The scrapbook, created by C. Shelby Dale (Duke '35), bass player and original member of the Orchestra, contains material pertaining to the career of Johnny Long with the Duke Collegians and the Johnny Long orchestra with the inclusive dates 1931 through 1973. Material includes photographs, clippings, gig posters and advertisements, album liner notes and other assorted memorabilia. Additional material also covers reunions of the surviving members of the Duke Collegians and the careers of other big bands and band leaders such as Les Brown and His Band of Renown (formerly the Duke Blue Devils), a 1936 graduate of Duke; Jelly Leftwich, the first Director of Duke's Department of Music and conductor of the Duke University Club Orchestra; Hal Kemp, leader of the Carolina Club Orchestra formed while a student at the University of North Carolina at Chapel Hill; and Joseph Franklin "Sonny" Burke, a 1937 graduate of Duke and leader of the Duke Ambassadors.
Johnny Long was born September 12, 1914 in Newell, North Carolina to Curtis W. and Connie Gardner Long. According to popular legend, at the age of two, imitating an older cousin, Long put his right hand into a hog's mouth in an attempt to feed him and in the process received a damaging bite. Consequently, when Long picked up the violin as a teenager, it was the beginning of his career as one of the few accomplished left-handed violinists.

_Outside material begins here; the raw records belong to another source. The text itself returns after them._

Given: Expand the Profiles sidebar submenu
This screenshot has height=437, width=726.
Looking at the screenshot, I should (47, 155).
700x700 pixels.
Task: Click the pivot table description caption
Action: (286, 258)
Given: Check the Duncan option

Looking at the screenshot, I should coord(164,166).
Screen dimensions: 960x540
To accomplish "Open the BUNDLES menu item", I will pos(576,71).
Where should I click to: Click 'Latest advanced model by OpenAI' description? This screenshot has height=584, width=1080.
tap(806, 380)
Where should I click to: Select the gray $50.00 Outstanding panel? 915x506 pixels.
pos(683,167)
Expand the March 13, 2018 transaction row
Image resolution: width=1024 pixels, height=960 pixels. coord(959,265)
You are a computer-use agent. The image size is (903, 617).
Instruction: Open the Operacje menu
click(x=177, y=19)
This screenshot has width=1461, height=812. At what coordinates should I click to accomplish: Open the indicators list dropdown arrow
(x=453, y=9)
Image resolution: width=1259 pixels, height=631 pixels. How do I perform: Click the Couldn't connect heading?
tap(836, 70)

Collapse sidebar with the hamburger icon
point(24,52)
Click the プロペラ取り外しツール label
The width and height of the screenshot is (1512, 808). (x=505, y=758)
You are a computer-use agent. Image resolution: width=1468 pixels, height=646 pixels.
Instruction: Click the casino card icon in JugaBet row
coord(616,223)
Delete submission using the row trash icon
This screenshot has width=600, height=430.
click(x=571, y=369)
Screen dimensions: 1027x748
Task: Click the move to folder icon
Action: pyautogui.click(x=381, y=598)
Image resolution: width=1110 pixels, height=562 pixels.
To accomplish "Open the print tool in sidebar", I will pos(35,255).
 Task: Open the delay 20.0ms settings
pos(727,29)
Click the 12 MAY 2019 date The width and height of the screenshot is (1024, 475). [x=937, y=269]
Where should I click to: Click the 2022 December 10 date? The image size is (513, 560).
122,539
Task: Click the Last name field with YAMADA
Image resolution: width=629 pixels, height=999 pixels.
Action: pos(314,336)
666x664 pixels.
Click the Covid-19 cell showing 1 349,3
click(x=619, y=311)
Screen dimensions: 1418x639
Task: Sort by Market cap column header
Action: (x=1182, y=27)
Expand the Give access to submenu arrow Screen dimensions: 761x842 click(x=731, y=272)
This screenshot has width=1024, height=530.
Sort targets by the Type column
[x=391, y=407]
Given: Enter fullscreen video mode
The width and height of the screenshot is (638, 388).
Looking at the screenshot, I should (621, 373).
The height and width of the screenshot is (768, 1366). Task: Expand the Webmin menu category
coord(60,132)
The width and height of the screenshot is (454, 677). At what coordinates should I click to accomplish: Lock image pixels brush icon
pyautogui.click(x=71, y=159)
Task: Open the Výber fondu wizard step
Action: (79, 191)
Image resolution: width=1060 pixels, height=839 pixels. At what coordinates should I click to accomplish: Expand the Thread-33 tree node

After finishing school at Charlotte Central High in 1931, Long came to Duke University and shortly thereafter formed the Duke Collegians with ten other freshmen. In addition to being the nightly entertainment at University Unions, the Duke Collegians played gigs throughout the triangle and were the summer house band at White Lake Beach, North Carolina. After graduating in 1935, the Duke Collegians became known as the Johnny Long Orchestra. In 1942, the orchestra played an extended engagement at the Roseland Ballroom and the New Yorker Hotel in New York City. They also performed dates at other well-known jazz locations such as Frank Dailey's in Newark, New Jersey, the William Penn Hotel in Pittsburgh, Pennsylvania, and the College Inn and Trianon Ballroom in Chicago, Illinois. The band's first label release was Just Like That in 1937 on Vocalion Records, a label owned by American Record Coporation (ARC). The band signed to Decca Records in 1939 and released several hit songs including In a Shanty in Old Shanty Town , written by Long, and covers of My Dreams Are Getting Better All the Time and Poor Butterfly. At the height of the band's popularity they played President Franklin D. Roosevelt's birthday party on February 13, 1942, an event attended by Roosevelt. Long also starred as himself in the 1941 Oscar nominated film Beauty and the Beach.
During the decline of the Big Band era Long continued to play with his own band through 1967 and fronted other bands thereafter until 1972. In 1970, Long enrolled at Marshall University to complete his degree, which, due to his commitment to the orchestra, he never completed at Duke. On October 31, 1972 Long passed away in Huntington, West Virginia at the age of 58 and is buried in his hometown of Newell, North Carolina.